*ACTION ITEM*. No pictures, please. Copy exactly the lines from the one with "653x323 pixels." through the final line below.

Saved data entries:
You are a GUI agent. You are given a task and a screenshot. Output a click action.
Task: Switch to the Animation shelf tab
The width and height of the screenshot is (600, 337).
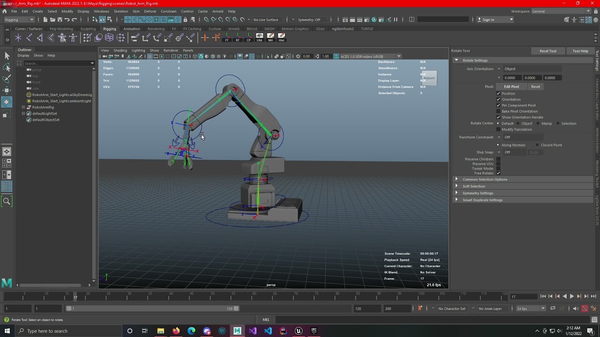[x=131, y=29]
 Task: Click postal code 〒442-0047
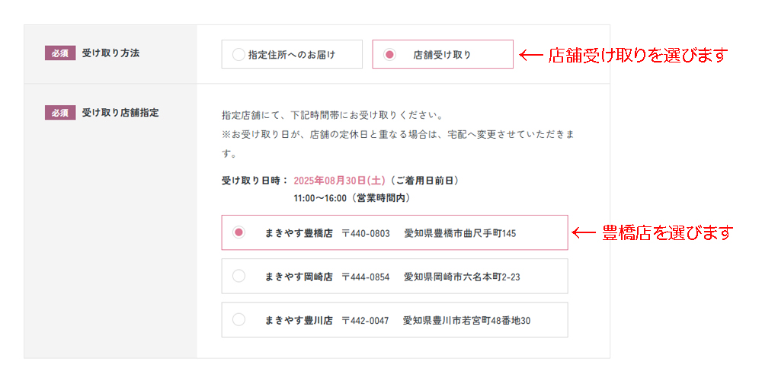(366, 321)

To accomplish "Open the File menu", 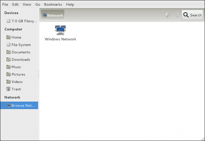I will (x=5, y=4).
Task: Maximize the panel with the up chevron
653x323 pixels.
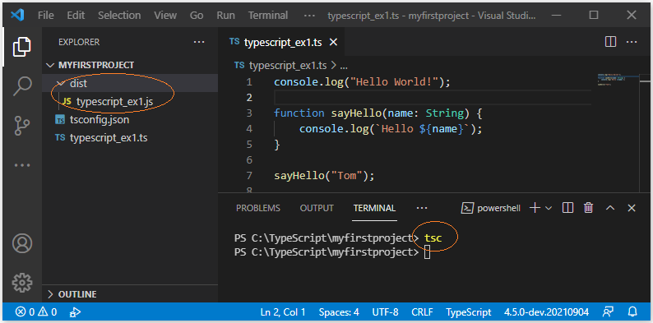Action: [x=610, y=208]
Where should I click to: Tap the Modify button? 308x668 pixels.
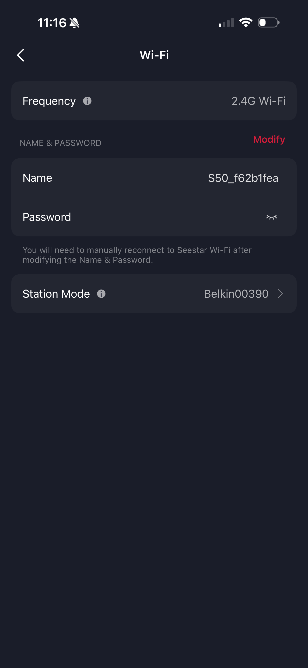point(269,140)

*RESPONSE*.
653x323 pixels.
Action: [x=610, y=208]
Where should I click to: Tap the Modify button? 308x668 pixels.
point(269,140)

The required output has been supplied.